My area of interest concerns the role of biological rhythms in plants, specifically the identification and characterisation of microbial effectors interfering with the plant circadian rhythm.

Infection of economically important crops by rapidly evolving pathogenic bacteria poses an on-going threat to food security, often causing substantial loss to crop yields. The delivery of virulence factors from certain pathogens to the host via Type III Secretion systems can enable key components of the plant’s immune system to be targeted using a range of effector proteins. These effectors are crucial to pathogens whose presence cannot be overlooked by the host. Subsequently, plants have evolved a number of receptors capable of recognising these effectors, leading to an evolutionary arms race between pathogen and host [1]. One mediator of the Arabidopsis defence response is the circadian clock, which regulates the expression levels of immune receptors in a temporal fashion, as well as stomatal aperture, which has recently been proven as an active way for the innate immune system to limit bacterial entry[2][3]. Such rhythmicity enables organisms to maximise efficiency through synchronisation with their environment. The plant’s circadian oscillator is therefore a likely target for bacterial effectors.
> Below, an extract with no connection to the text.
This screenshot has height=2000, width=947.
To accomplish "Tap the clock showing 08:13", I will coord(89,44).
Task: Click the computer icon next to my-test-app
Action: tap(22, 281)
The aim of this project is to identify Pseudomonas syringae effectors that are targeting the Arabidopsis circadian clock, and characterise the molecular mechanisms underlying their virulence. It is our hope that characterisation of the mechanism employed by these effectors will permit the engineering of more disease resistant crops, as well as generate synthetic tools that can be used to manipulate the clock to the advantage of plant fitness.


[1] Büttner, D. et al., 2016. Behind the lines-actions of bacterial type III effector proteins in plant cells. FEMS microbiology reviews, 103(1), pp.60–69.
[2] Zhang, C. et al., 2013. Crosstalk between the Circadian Clock and Innate Immunity in Arabidopsis F. M. Ausubel, ed. PLoS Pathogens, 9(6), p.e1003370.
[3] Wang, W. et al., 2011. Timing of plant immune responses by a central circadian regulator. Nature, 470(7332), pp.110–114.

Olivia is currently pursuing a PhD in Life Sciences at the University of Warwick, and is in her third year of the MIBTP Doctoral Training Programme studying microbial effectors interfering with the plant circadian rhythm in the Ntoukakis lab.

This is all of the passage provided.